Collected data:
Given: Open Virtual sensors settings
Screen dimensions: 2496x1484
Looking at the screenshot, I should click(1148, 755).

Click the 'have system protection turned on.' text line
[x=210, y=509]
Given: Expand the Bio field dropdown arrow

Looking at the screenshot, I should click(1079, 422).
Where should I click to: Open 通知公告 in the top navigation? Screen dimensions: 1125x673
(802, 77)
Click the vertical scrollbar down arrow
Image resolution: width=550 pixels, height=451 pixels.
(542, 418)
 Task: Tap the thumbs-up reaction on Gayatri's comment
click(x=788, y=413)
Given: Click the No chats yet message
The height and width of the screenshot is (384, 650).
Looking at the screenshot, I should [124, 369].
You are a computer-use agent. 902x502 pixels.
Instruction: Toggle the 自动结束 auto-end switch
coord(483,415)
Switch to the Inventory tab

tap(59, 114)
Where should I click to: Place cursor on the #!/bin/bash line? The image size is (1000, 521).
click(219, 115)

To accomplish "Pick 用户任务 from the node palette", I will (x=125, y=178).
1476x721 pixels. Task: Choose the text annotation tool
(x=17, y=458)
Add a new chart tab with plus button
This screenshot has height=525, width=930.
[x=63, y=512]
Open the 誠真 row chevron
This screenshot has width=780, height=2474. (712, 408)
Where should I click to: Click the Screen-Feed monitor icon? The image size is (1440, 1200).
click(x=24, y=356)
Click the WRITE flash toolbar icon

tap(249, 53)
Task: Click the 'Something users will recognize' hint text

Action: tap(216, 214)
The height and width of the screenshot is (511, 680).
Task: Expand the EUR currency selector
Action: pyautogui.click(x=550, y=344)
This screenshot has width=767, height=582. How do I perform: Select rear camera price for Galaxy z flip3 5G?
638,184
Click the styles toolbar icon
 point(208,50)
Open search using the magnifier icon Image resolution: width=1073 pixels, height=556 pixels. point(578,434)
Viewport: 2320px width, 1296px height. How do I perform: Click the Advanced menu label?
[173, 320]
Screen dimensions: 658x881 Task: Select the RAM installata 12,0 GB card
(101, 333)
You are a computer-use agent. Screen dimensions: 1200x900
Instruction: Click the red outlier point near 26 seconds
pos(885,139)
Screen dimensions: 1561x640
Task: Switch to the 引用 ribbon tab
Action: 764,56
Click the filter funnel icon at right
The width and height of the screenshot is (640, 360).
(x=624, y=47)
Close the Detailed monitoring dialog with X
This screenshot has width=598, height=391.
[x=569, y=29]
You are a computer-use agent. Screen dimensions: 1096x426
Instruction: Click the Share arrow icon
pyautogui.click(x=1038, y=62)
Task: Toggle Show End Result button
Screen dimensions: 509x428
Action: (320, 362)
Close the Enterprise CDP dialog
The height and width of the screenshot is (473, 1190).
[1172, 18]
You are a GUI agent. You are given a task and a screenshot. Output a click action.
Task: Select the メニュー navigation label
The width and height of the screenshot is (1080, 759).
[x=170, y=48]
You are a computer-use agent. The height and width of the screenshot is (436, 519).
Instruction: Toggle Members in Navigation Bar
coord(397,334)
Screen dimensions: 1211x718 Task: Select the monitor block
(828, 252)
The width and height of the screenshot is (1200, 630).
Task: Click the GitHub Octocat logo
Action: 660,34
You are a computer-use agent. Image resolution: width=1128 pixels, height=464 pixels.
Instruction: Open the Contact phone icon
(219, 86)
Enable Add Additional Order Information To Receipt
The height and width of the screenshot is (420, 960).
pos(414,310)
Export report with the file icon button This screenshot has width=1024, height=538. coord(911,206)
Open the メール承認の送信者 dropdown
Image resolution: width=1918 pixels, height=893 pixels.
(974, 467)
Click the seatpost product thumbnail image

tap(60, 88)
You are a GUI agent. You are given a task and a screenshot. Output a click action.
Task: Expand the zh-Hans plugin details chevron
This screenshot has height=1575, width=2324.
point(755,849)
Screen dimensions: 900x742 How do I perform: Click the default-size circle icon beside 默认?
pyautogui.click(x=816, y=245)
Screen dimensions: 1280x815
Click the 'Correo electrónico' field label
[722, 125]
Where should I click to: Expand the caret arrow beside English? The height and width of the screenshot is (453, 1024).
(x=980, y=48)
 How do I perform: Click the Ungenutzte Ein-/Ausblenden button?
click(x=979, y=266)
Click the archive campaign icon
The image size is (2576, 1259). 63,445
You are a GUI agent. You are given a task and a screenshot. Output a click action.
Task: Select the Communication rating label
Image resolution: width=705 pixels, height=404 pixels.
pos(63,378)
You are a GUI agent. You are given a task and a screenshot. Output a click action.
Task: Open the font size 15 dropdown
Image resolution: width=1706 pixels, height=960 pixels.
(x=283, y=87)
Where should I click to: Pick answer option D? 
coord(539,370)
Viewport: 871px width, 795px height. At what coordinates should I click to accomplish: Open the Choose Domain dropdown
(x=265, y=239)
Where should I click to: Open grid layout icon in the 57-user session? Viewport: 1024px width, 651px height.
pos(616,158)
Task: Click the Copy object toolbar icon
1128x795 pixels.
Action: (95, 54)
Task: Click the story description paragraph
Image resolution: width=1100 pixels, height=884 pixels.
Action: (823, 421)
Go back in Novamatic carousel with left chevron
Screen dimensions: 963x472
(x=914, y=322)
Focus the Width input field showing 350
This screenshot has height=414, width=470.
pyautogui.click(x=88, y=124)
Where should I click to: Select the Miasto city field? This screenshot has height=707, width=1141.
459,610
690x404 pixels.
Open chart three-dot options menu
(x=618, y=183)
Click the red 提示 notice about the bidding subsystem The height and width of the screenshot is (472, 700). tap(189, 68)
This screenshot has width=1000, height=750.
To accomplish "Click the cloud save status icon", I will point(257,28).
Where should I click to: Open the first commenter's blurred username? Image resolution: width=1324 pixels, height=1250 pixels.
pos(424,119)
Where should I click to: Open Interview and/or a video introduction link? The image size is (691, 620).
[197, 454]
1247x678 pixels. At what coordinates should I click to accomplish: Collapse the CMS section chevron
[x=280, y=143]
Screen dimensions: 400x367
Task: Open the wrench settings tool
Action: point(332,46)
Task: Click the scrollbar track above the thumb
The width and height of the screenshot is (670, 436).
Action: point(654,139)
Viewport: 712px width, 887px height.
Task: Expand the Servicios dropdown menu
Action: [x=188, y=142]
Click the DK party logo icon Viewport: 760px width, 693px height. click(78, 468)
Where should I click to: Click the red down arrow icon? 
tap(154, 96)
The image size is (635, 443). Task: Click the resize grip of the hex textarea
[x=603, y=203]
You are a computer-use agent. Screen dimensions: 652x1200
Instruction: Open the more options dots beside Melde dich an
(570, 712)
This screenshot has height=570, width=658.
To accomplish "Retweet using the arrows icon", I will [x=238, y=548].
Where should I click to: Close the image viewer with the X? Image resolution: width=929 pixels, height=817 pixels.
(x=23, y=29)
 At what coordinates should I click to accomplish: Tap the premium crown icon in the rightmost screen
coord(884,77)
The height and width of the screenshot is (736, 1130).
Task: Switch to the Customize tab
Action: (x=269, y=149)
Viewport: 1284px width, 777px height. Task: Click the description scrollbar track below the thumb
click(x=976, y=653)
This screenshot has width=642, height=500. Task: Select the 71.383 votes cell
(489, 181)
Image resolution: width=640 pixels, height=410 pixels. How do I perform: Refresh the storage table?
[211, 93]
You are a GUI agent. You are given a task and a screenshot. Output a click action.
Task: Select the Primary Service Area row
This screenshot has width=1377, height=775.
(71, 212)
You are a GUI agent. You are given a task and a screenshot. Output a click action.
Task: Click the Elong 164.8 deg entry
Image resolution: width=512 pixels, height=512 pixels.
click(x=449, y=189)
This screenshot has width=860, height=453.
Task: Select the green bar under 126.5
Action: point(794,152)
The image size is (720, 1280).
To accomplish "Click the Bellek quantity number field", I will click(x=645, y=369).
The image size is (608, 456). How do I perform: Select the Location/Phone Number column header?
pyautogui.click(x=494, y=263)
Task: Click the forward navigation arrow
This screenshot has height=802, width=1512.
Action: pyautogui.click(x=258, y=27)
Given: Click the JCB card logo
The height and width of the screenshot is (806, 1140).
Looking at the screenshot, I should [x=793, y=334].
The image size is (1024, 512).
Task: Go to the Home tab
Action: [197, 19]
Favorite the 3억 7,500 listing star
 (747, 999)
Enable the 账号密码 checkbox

_Exercise details:_ Nothing but the lines from the top of the records down to the line with "Open search using" belongs in the answer; repeat them exactly.

_Solution to this exercise:_
Given: Open Virtual sensors settings
Screen dimensions: 2496x1484
Looking at the screenshot, I should click(1148, 755).

Click the 'have system protection turned on.' text line
[x=210, y=509]
Given: Expand the Bio field dropdown arrow

Looking at the screenshot, I should click(1079, 422).
Where should I click to: Open 通知公告 in the top navigation? Screen dimensions: 1125x673
(802, 77)
Click the vertical scrollbar down arrow
Image resolution: width=550 pixels, height=451 pixels.
(542, 418)
 Task: Tap the thumbs-up reaction on Gayatri's comment
click(x=788, y=413)
Given: Click the No chats yet message
The height and width of the screenshot is (384, 650).
Looking at the screenshot, I should [124, 369].
You are a computer-use agent. 902x502 pixels.
Instruction: Toggle the 自动结束 auto-end switch
coord(483,415)
Switch to the Inventory tab

tap(59, 114)
Where should I click to: Place cursor on the #!/bin/bash line? The image size is (1000, 521).
click(219, 115)

To accomplish "Pick 用户任务 from the node palette", I will (x=125, y=178).
1476x721 pixels. Task: Choose the text annotation tool
(x=17, y=458)
Add a new chart tab with plus button
This screenshot has height=525, width=930.
[x=63, y=512]
Open the 誠真 row chevron
This screenshot has width=780, height=2474. (712, 408)
Where should I click to: Click the Screen-Feed monitor icon? The image size is (1440, 1200).
click(x=24, y=356)
Click the WRITE flash toolbar icon

tap(249, 53)
Task: Click the 'Something users will recognize' hint text

Action: tap(216, 214)
The height and width of the screenshot is (511, 680).
Task: Expand the EUR currency selector
Action: pyautogui.click(x=550, y=344)
This screenshot has width=767, height=582. How do I perform: Select rear camera price for Galaxy z flip3 5G?
638,184
Click the styles toolbar icon
 point(208,50)
Open search using the magnifier icon Image resolution: width=1073 pixels, height=556 pixels. point(578,434)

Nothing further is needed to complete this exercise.